New Delhi: Officials of the Income Tax department have been conducting ‘surveys’ at the offices of the news outlet, British Broadcasting Corporation, across its offices in India – at Mumbai and New Delhi – since 11:20 am today, February 14.

The BBC said on Twitter that it is cooperating with officials and it hopes to “have this situation resolved as soon as possible”.

The I-T department ‘survey’ concerns allegations of international taxation and transfer pricing irregularities involving the BBC, NDTV has reported, citing sources.

Those at the office are not allowed to speak to anyone outside during the survey, and the offices will remain sealed while the officials are there, an I-T department source said.

A BBC staffer confirmed to The Wire that all phones were off in the New Delhi office. The staffer said they had been unable to reach anyone since morning.

The move comes weeks after the BBC, the public broadcaster of the United Kingdom, released a documentary on Prime Minister Narendra Modi’s role in the 2002 Gujarat riots titled, ‘India: The Modi Question.’

The Union government had blocked the documentary on YouTube and Twitter. The external affairs ministry had called it “propagandist agenda,” to which the BBC said the documentary “was rigorously researched according to highest editorial standards.”

The survey comes on a day when news agency ANI has released tweets on an interview with Union home minister Amit Shah. In the interview, Shah addresses the BBC documentary. “The truth emerges despite a thousand conspiracies around it. They are after Modi since 2002. But every time, Modi ji comes out stronger and more popular,” he is quoted as having said.

Opposition parties have criticised this state action against the British channel.

The Congress has tweeted that these ‘surveys’ amount to an “undeclared emergency.”

Trinamool Congress MP Mahua Moitra also tweeted about the move, who said sarcastically that Gautam Adani would still be getting special treatment for the authorities.

Congress leader Jairam Ramesh too asked why the allegations against Adani were going ignored, while the government focused on BBC.

Communist Party of India (Marxist) leader Sitaram Yechury questioned how India can claim to be the “mother of democracy”, given the government action.

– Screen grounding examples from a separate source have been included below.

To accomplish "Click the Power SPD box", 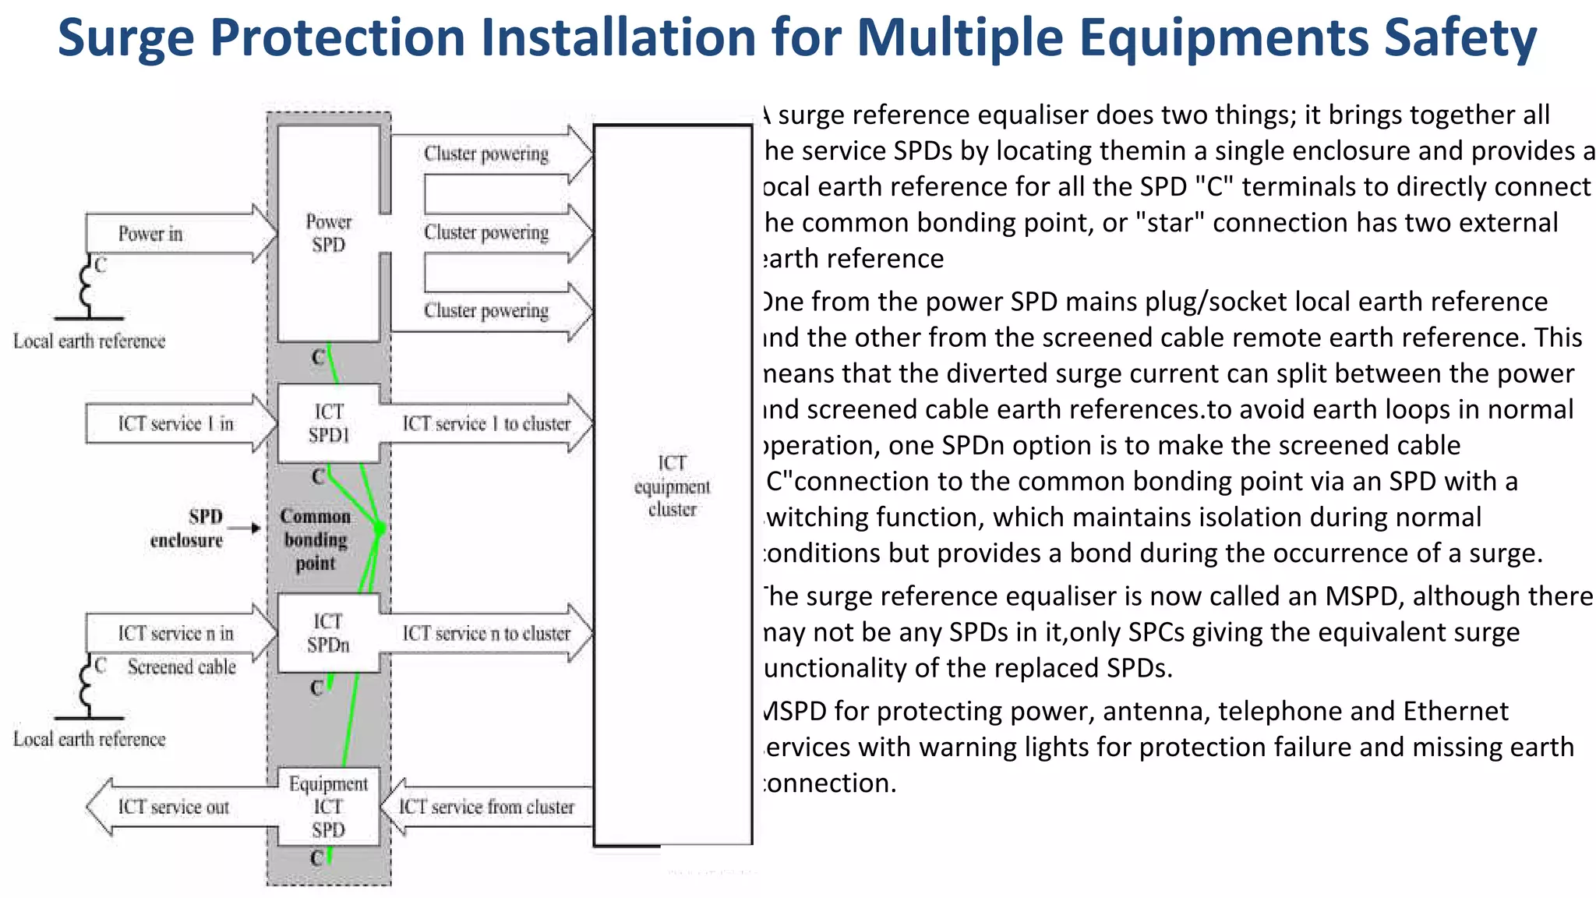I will pyautogui.click(x=328, y=233).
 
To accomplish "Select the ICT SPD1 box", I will pyautogui.click(x=328, y=423).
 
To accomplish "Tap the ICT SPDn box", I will pyautogui.click(x=328, y=633).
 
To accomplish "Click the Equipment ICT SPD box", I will pyautogui.click(x=328, y=807).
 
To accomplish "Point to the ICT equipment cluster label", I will pyautogui.click(x=672, y=486).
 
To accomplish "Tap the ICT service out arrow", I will pyautogui.click(x=175, y=807).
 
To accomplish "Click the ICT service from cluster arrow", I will pyautogui.click(x=485, y=807).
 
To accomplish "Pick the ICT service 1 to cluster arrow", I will pyautogui.click(x=486, y=423).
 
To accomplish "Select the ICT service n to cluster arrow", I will pyautogui.click(x=486, y=633).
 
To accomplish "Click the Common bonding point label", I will pyautogui.click(x=316, y=539).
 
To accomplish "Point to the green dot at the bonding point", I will pyautogui.click(x=380, y=529).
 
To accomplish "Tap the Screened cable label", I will pyautogui.click(x=182, y=667).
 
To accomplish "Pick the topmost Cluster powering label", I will pyautogui.click(x=486, y=154).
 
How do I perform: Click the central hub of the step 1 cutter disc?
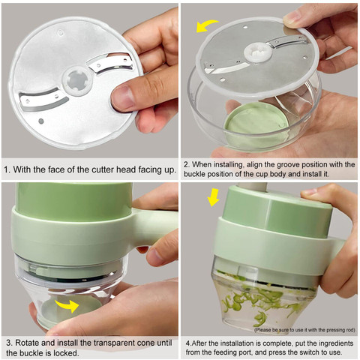(77, 81)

BJP national spokesperson Gaurav Bhatia address the media while the survey was ongoing, calling the BBC the “Bhrasht Bhakwaas Corporation (corrupt, rubbish corporation)”. “Income Tax Department must be allowed to do its work,” Bhatia said, adding that “if BBC did no wrong, then why are [they] scared”.

Bhatia also made it clear that the I-T department action is, in fact, linked to the recent documentary. “The BBC indulges in anti-India propaganda,” Bhatia told reporters. “India is a country which gives an opportunity to every organisation… as long as you don’t spew venom.”

He also criticised the Congress for questioning the survey. The party “should remember former prime minister Indira Gandhi had banned BBC”, he said.

In a statement, the Editors Guild of India said this action is a “continuation of a trend of using government agencies to intimidate and harass press organisations that are critical of government policies or the ruling establishment”. “This is a trend that undermines constitutional democracy,” the statement continues.

The action comes a fortnight before the G-20 Foreign Ministers meeting is scheduled to be held in Delhi from March 1 to 2.

India’s Press Freedom rankings (according to Reporters Without Borders) have fallen to 150 out of of 180, with India now in the 30 worst countries in the world surveyed.

A New York Times editorial from a day ago addressed the fact that India’s free press is increasingly at risk. “Since Mr. Modi took office in 2014, journalists have increasingly risked their careers, and their lives, to report what the government doesn’t want them to,” it noted.

Note: This is a breaking news story. Details will be added as and when they emerge.